Był późny wieczór. Na bocznej drodze, na północy Portugalii. Koniec autostopowej podróży na dziś. Trzeba rozejrzeć się za miejscem pod namiot. Wszędzie wokół kamienie. Wspinam się na pobliski stok i znajduję względnie płaski teren. Rodzaj zarośniętej ścieżki. Tu da się wbić śledzie. Stawiam namiot. Zmęczeni walimy się na karimaty i moja towarzyszka za chwilę anonsuje sen głębokim i równym oddechem. Ja również zaczynam odpływać, kiedy nagle słyszę od strony głowy wyraźne chrumkanie. Dźwięk narasta. Kojarzę fakty błyskawicznie. Tam, w dole błyskało, coś jakby małe jeziorko.
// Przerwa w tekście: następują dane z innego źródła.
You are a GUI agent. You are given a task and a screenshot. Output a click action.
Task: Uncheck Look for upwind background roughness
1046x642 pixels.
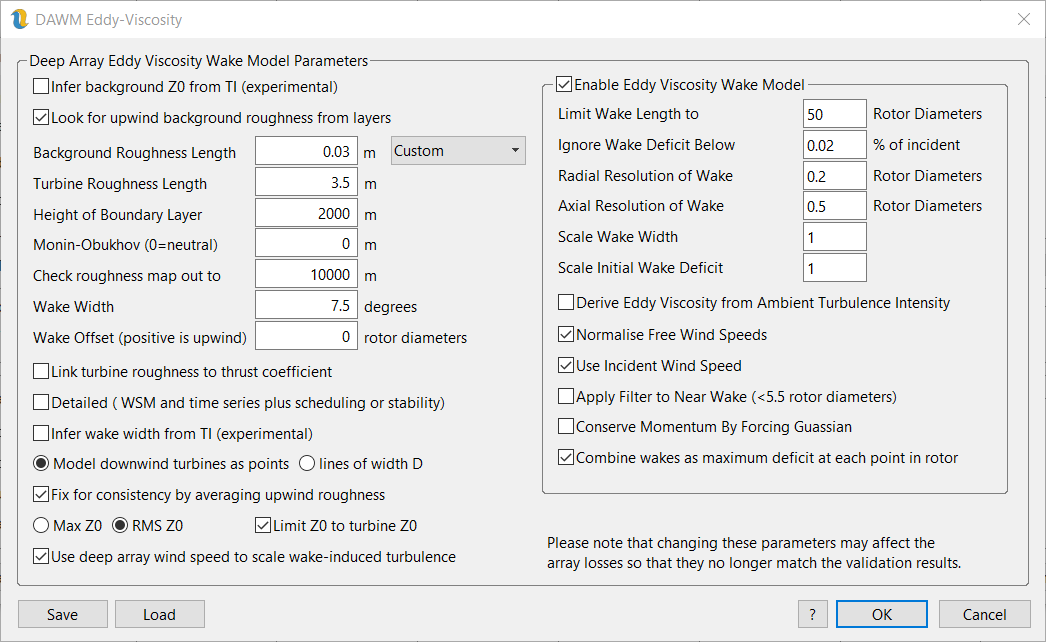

A my rozbiliśmy namiot na ścieżce doń wiodącej. Tędy wędrują dziki do swojego błotka. I za chwilę jeden z nich wybiegnie z krzaków za naszymi głowami i z zagapienia albo z wściekłości wpadnie do nas na wspólną drzemkę. Chrumkanie zbliżało się nieubłaganie. Złapałem latarkę i w chwili, gdy, jak mi się zdawało, dzik był tuż, tuż, włączyłem światło. Efekt musiał być piorunujący, bo usłyszałem głośny chrumokwik i trzask łamanych skokiem w bok krzaków. Za chwilę wszystko ucichło. Zdenerwowany wydarzeniem budzę Martę. Musimy przenieść namiot, bo leżymy na drodze dzików do wodopoju, wyjaśniam. Co ty, świni się boisz, mamroce półsennie i natychmiast zasypia. A ja zostaję w pół drogi między respektem dla dzikiej bestii a bezradnością wobec dziewczęcej sennej beztroski.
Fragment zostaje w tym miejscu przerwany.